***** TESTO ESTRATTO *****

Arborelius è stato consacrato vescovo da Giovanni Paolo II nel dicembre 1998. Dal 2005 al 2015 è stato presidente della Conferenza episcopale della Scandinavia. Nel 2017, Francesco lo ha promosso cardinale, strabiliato dal lavoro pastorale, politico e sociale fatto in Scandinavia. Il cardinale quando non è in giro a visitare le varie comunità, nel poco tempo libero ama leggere dei polizieschi e la buona cucina.

Ha trascorso diversi anni sui libri, prima si è laureato in lingue moderne all’università di Lund e poi teologia e filosofia a Bruges e a Roma, dove ha conseguito una laurea in spiritualità al Teresianum. Dopo il cardinalato è stato chiamato in curia come consultore in diversi dicasteri primari: clero, vescovi, chiese orientali, promozione dell’unità cristiana. Siede anche nel Consiglio per l’economia. Nel 2022 gli è stata conferita una medaglia dal re di Svezia per i contributi alla vita della Chiesa. È autore di diversi libri sulla spiritualità. Gli amici lo descrivono con un carattere riflessivo e accomodante sebbene sui principi sia granitico. Ha suscitato enormi consensi quando si è opposto pubblicamente agli eccessi delle riforme sinodali volute dalla potente Chiesa tedesca. Arborelius difende il celibato sacerdotale ma si oppone alle donne prete. Inoltre si è fatto notare anche quando ha recentemente pubblicato un corposo documento sull’etica sessuale e il genere. Praticamente una road map per limitare gli eccessi ideologici del movimento arcobaleno «quando veicola – si legge – un’immagine della persona umana che dissolve l’integrità corporea dell’individuo, come se il sesso biologico fosse qualcosa di puramente casuale. Per questo contestiamo che tali opinioni vengano imposte ai bambini come non fossero ipotesi audaci, ma fatti accertati; quando viene imposto ai minori il peso opprimente di dover determinare la propria identità senza che siano attrezzati per farlo». Una chiara (e pesante) critica anche alle politiche decise da Bruxelles. Cosa che ha sollevato l’immediato plauso di gran parte del Collegio Cardinalizio.

***** RECORD *****

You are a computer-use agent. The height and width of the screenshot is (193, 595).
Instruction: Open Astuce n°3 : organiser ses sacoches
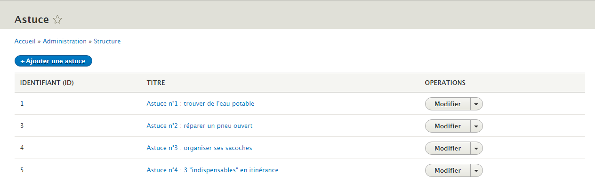click(x=199, y=148)

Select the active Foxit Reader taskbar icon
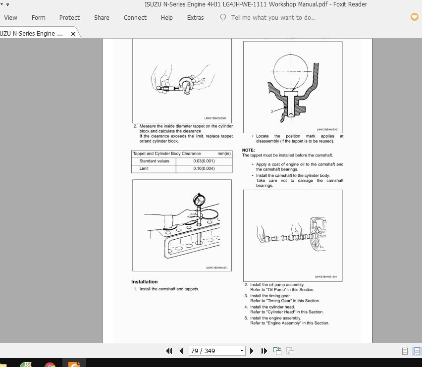coord(74,365)
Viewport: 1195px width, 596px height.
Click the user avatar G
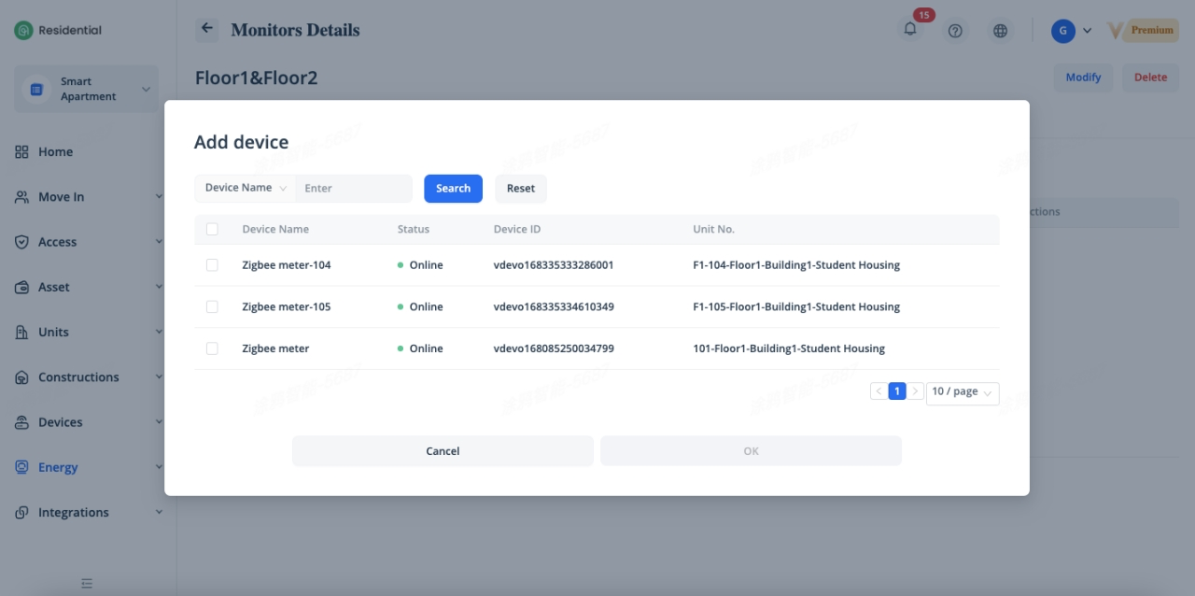coord(1062,30)
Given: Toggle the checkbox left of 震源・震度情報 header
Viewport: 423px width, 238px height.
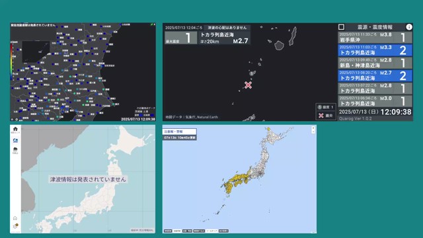Looking at the screenshot, I should (x=341, y=27).
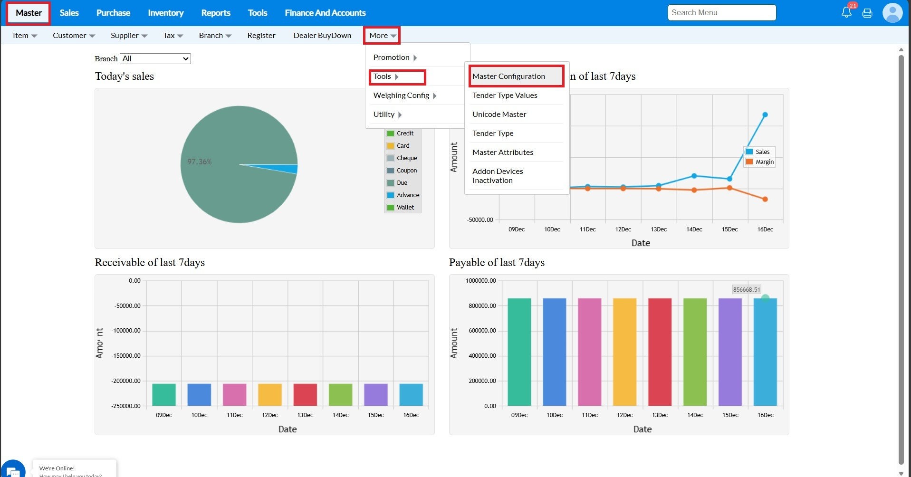The height and width of the screenshot is (477, 911).
Task: Open the user profile avatar
Action: coord(892,13)
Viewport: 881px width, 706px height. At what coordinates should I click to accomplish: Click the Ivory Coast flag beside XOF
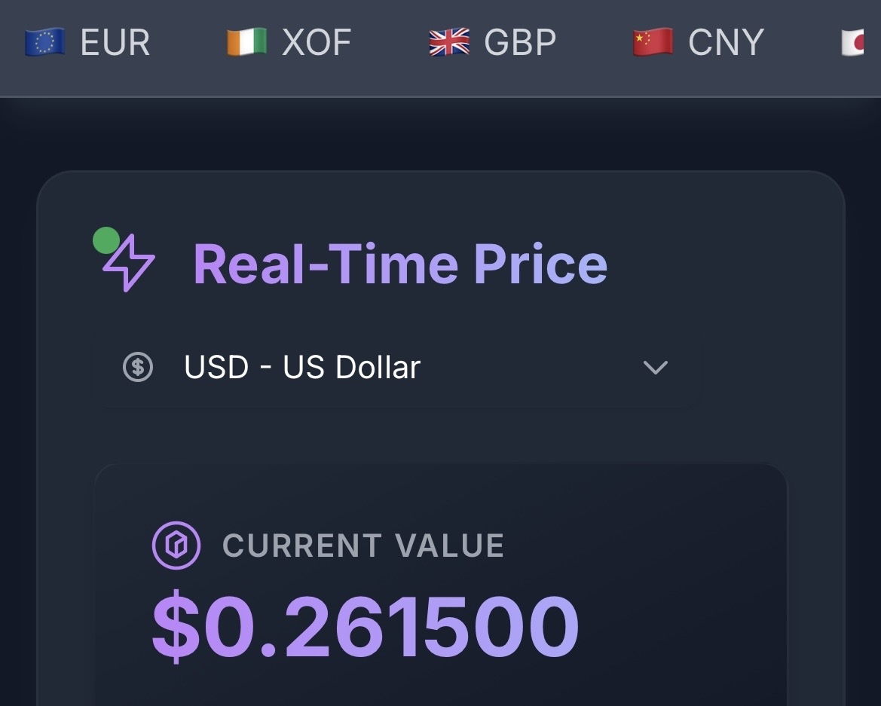(x=246, y=42)
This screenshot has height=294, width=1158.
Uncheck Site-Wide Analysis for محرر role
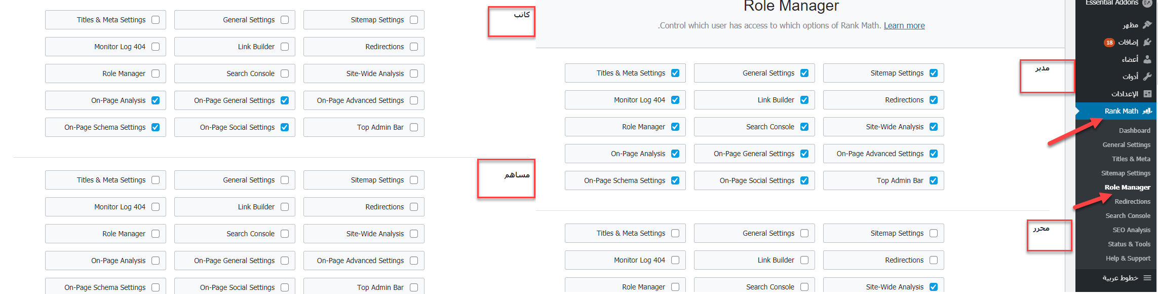[934, 287]
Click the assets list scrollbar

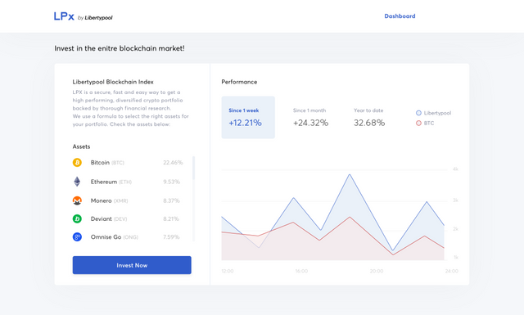tap(193, 199)
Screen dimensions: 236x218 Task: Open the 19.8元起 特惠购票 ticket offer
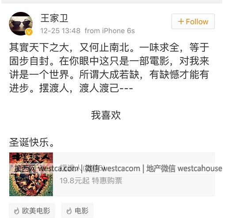click(x=91, y=180)
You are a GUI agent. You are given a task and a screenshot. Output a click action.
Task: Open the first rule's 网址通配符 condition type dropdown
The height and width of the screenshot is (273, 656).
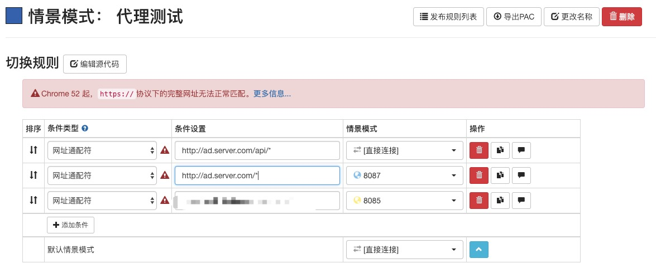click(102, 150)
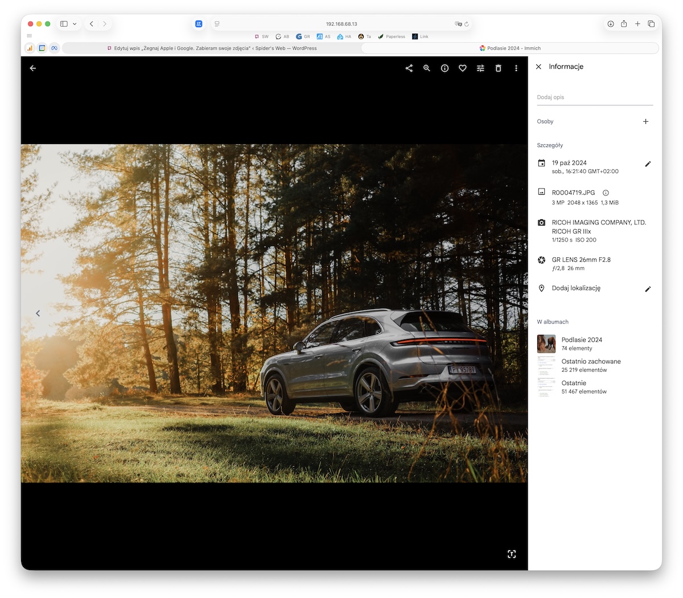The height and width of the screenshot is (598, 683).
Task: Zoom into the photo with magnifier icon
Action: [427, 68]
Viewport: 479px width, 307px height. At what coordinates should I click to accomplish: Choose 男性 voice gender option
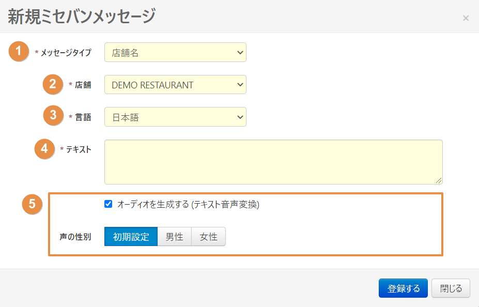pos(174,237)
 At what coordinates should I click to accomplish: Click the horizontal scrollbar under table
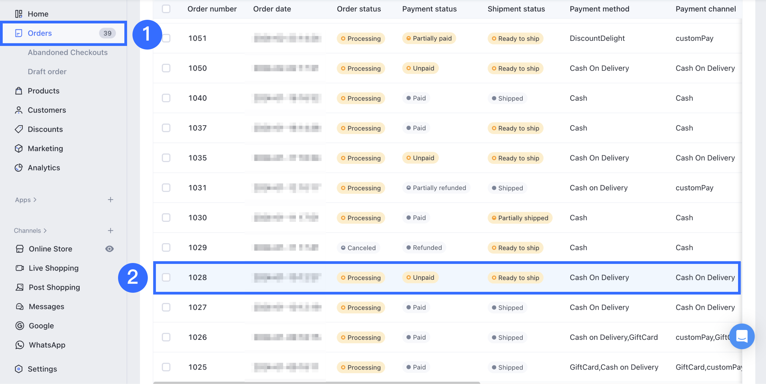point(317,383)
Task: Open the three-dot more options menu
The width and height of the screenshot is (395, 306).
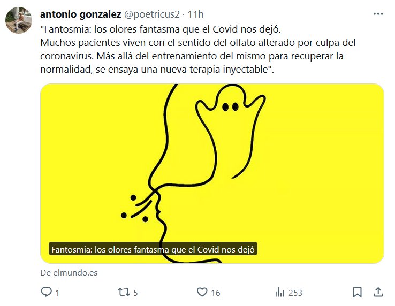Action: point(378,14)
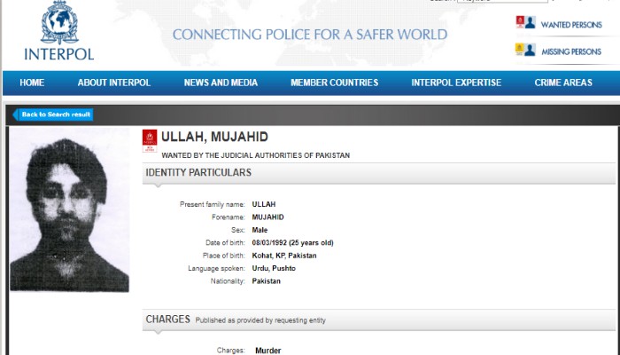Go to the HOME menu item

click(x=32, y=83)
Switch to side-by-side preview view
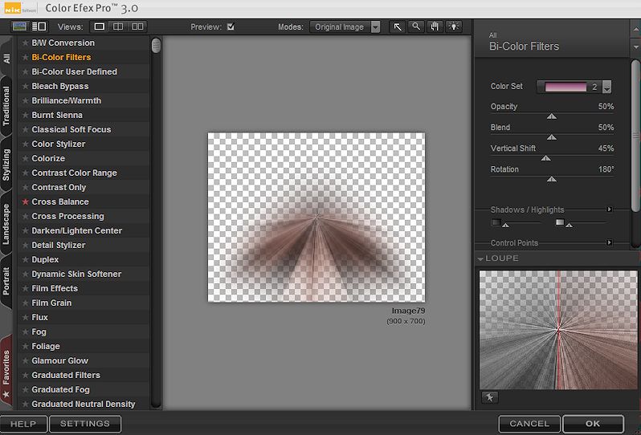Viewport: 641px width, 435px height. (x=137, y=26)
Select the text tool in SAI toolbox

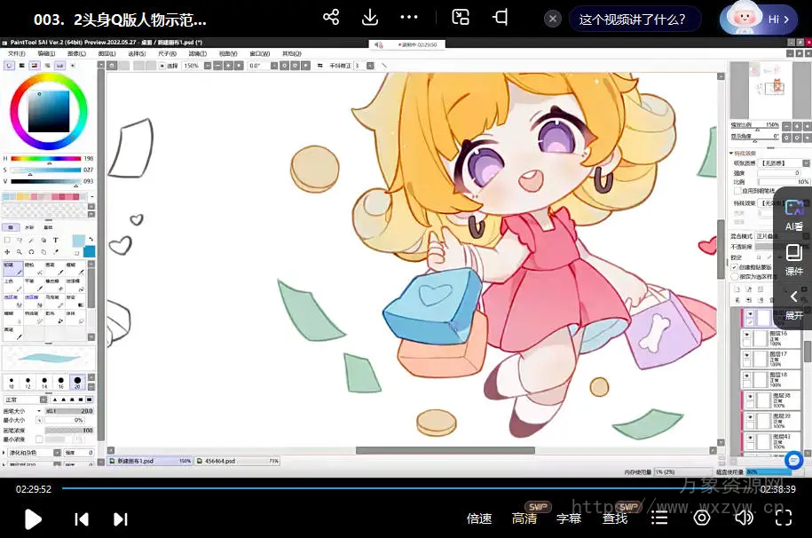tap(55, 240)
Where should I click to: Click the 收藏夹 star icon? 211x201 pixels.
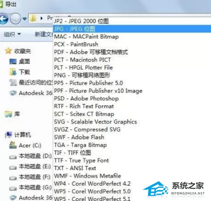click(x=8, y=51)
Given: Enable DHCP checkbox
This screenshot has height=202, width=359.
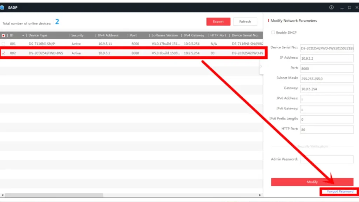Looking at the screenshot, I should [273, 33].
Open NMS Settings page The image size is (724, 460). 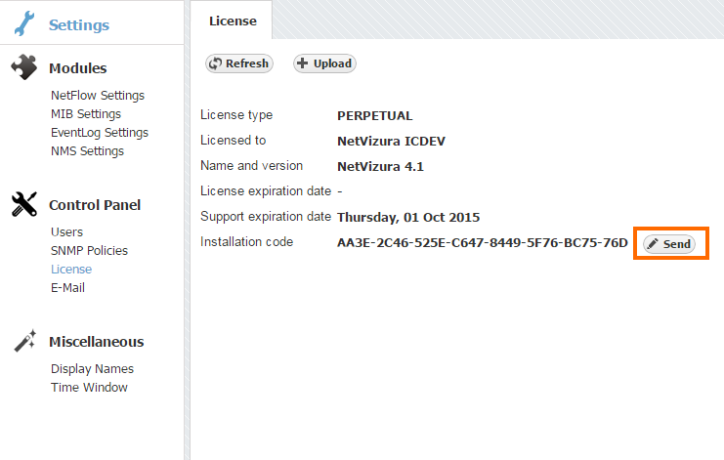tap(87, 151)
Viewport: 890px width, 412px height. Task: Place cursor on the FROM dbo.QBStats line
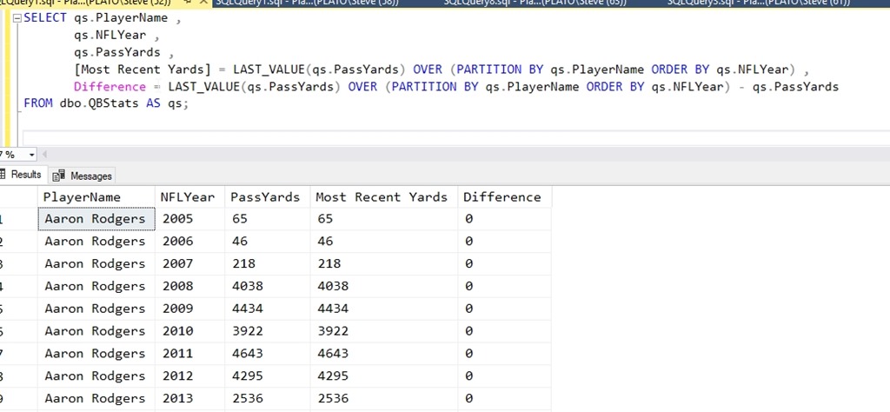coord(104,103)
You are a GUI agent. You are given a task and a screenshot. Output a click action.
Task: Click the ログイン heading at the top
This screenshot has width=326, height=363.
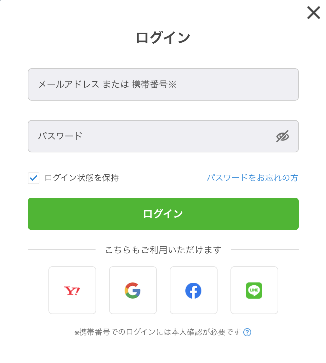[163, 38]
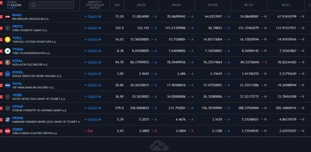Click the ZOREN red logo icon
This screenshot has width=311, height=152.
(7, 131)
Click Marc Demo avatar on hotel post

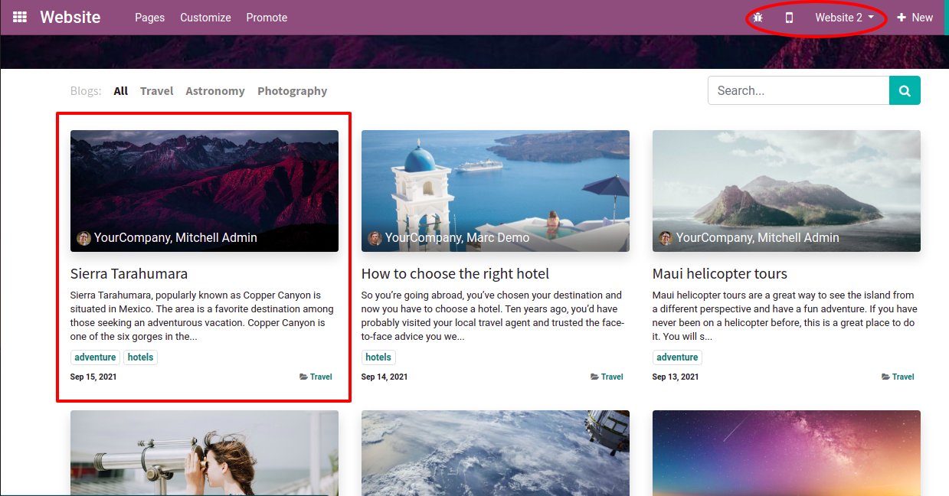pos(375,238)
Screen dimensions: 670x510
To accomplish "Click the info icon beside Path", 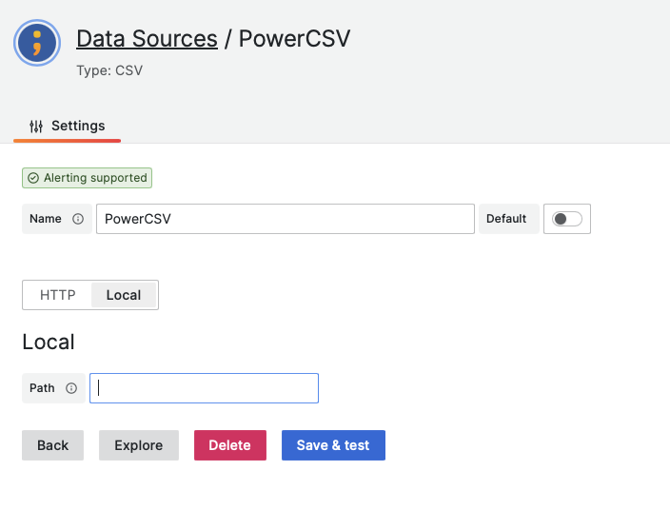I will 71,388.
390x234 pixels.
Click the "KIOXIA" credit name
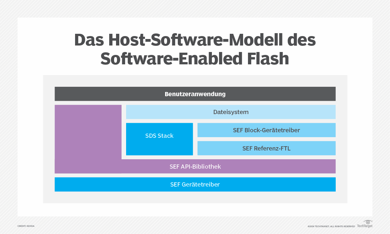click(x=30, y=226)
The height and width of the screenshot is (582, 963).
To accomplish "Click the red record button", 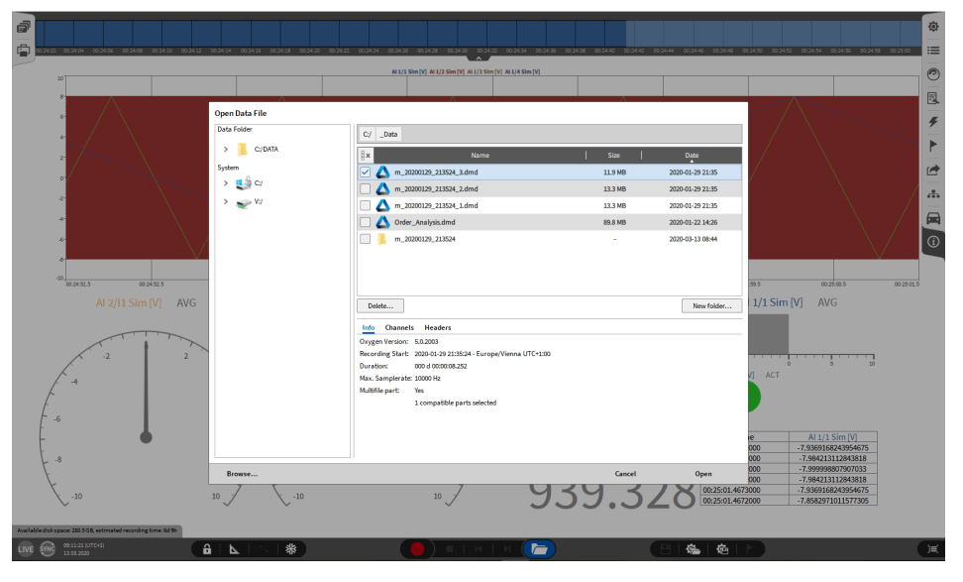I will point(417,548).
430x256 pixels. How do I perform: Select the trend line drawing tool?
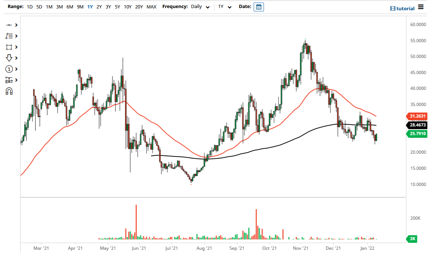[x=9, y=25]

*****

=== COMPITI DA SVOLGERE ===
- 1) Trascrivi dal testo sul cardinale Arborelius il passo che inizia con "Arborelius è stato" e termina con "la buona cucina.".
- 2) Secondo il testo sul cardinale Arborelius, in quale università si è laureato in lingue moderne?
- 3) Prosegui il testo sul cardinale Arborelius dopo l'ultima frase riportata.

=== RISPOSTE AI COMPITI ===
- 1)
Arborelius è stato consacrato vescovo da Giovanni Paolo II nel dicembre 1998. Dal 2005 al 2015 è stato presidente della Conferenza episcopale della Scandinavia. Nel 2017, Francesco lo ha promosso cardinale, strabiliato dal lavoro pastorale, politico e sociale fatto in Scandinavia. Il cardinale quando non è in giro a visitare le varie comunità, nel poco tempo libero ama leggere dei polizieschi e la buona cucina.

- 2) All'università di Lund.

- 3)
Il motto episcopale di Arborelius è: In Laudem Gloriae (A lode della gloria). «La trovo un’espressione di tutto ciò che sono. Penso che il primo dovere e il nostro privilegio sia di onorare e glorificare Dio, ed è una cosa che è stata un po’ dimenticata. L’uomo non viene mai ridotto da questo aspetto, ma al contrario, cresce, diventa più libero e più felice. Uno dei miei più grandi desideri è aiutare le persone a scoprirlo».